# INPUT DATA

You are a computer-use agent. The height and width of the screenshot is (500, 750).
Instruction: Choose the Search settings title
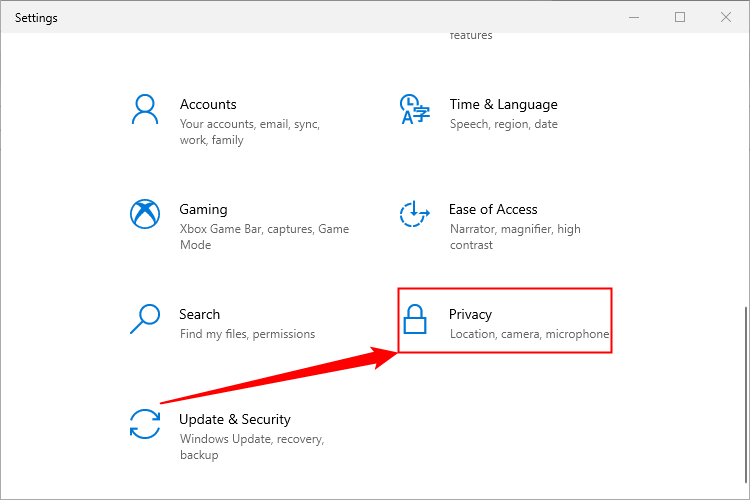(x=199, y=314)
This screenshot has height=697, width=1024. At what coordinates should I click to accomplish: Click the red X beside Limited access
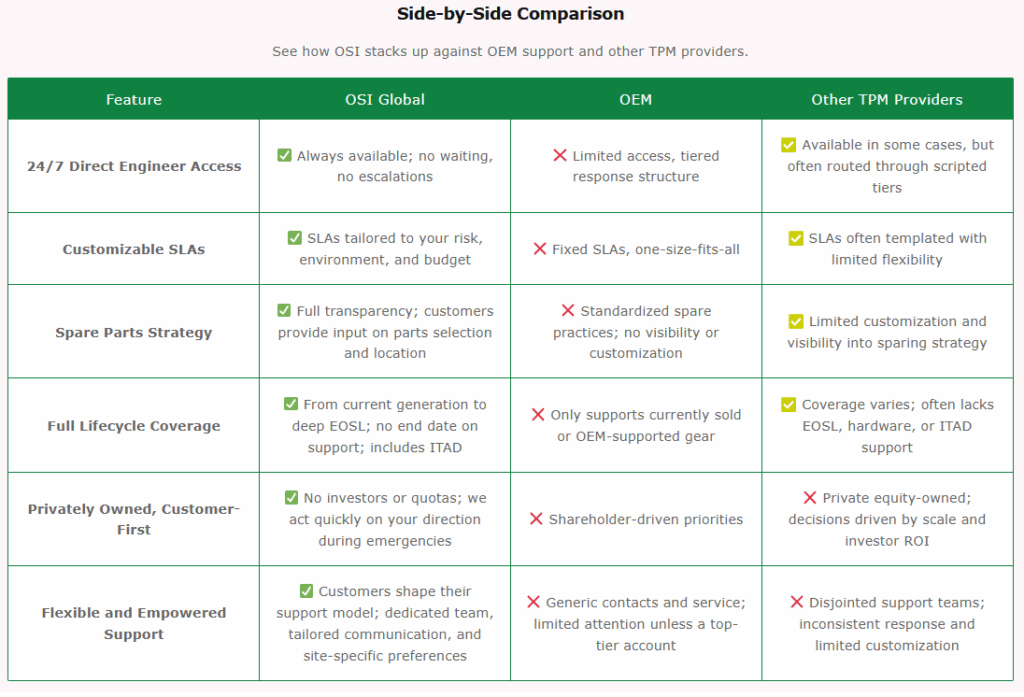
---
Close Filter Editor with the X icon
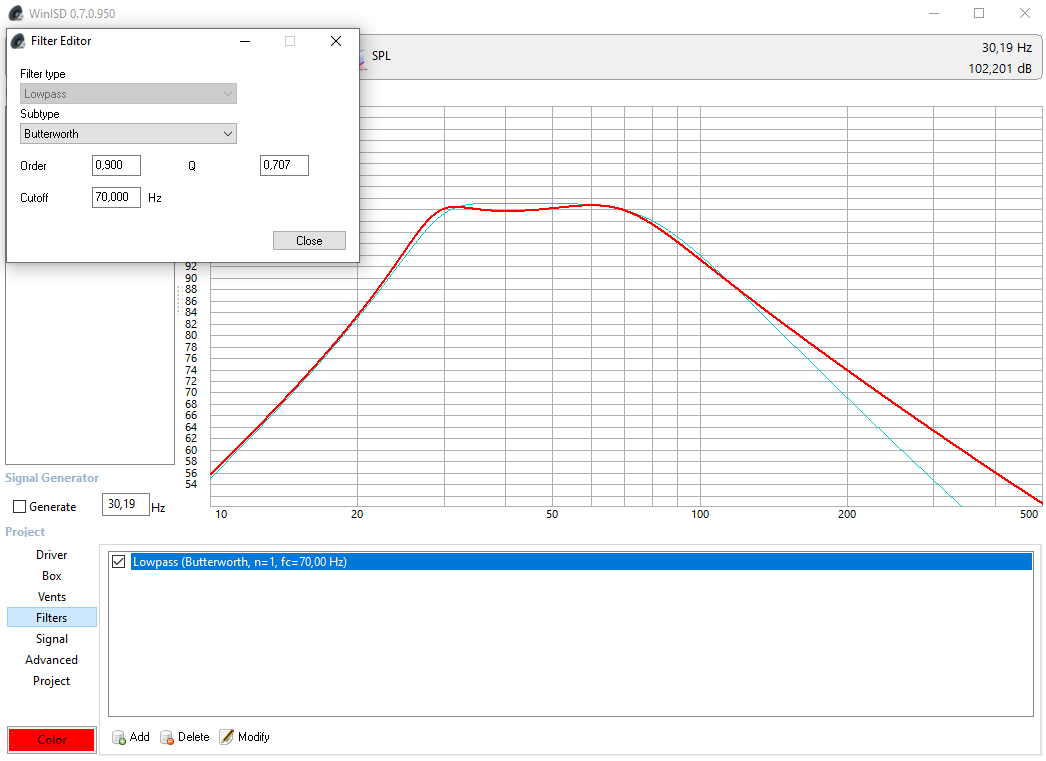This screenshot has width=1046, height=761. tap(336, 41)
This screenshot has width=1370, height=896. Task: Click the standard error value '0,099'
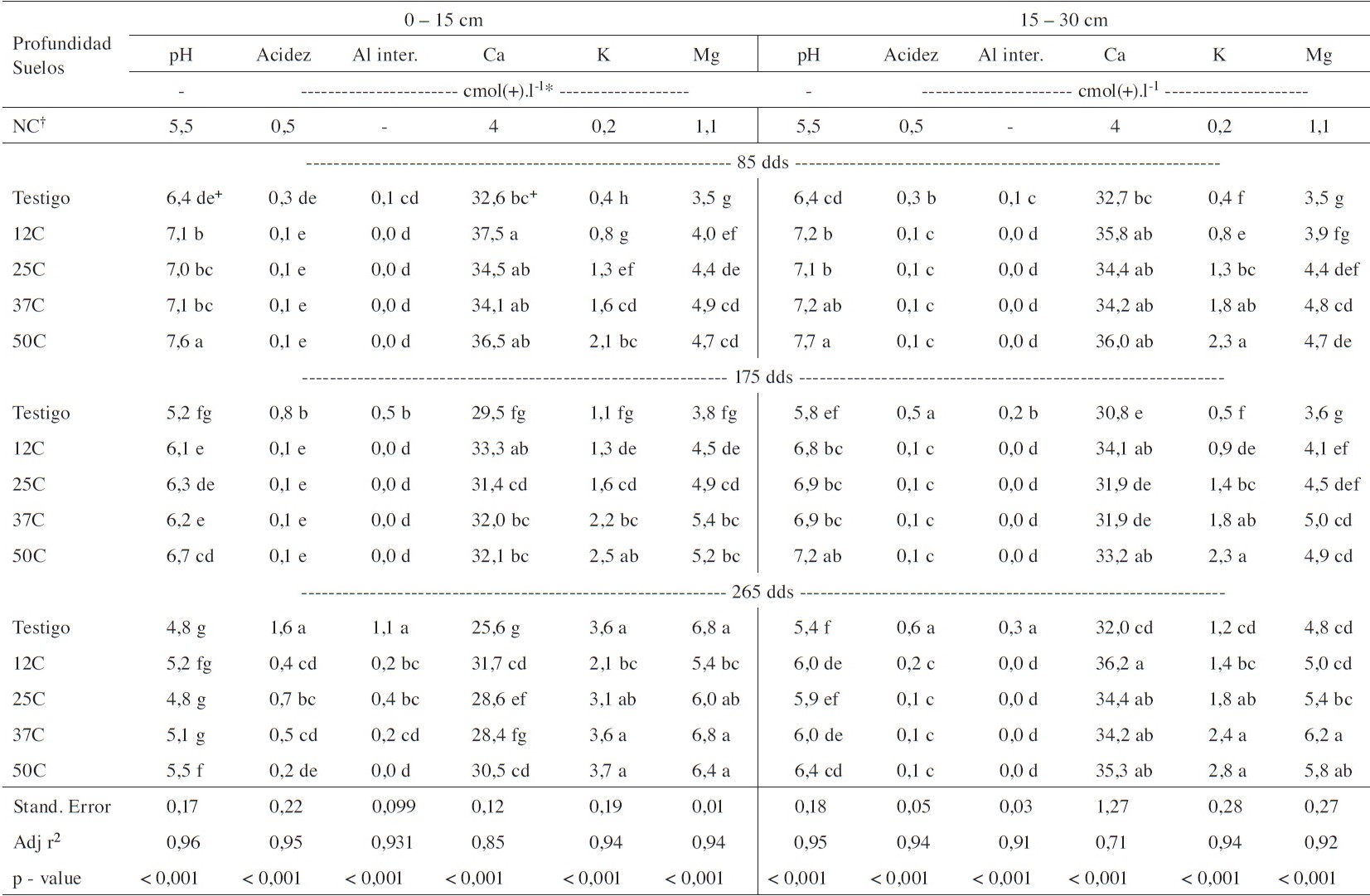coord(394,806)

# WORK TO BE COMPLETED
Reproduce the items verbatim, from the line containing "You are a computer-use" down to the line containing "This screenshot has height=697, width=1024.", both lines included. Omit the pictures from your answer.

# THE ANSWER
You are a computer-use agent. The height and width of the screenshot is (500, 750).
Instruction: Choose the Search settings title
(x=199, y=314)
This screenshot has height=697, width=1024. At what coordinates should I click to accomplish: Click the red X beside Limited access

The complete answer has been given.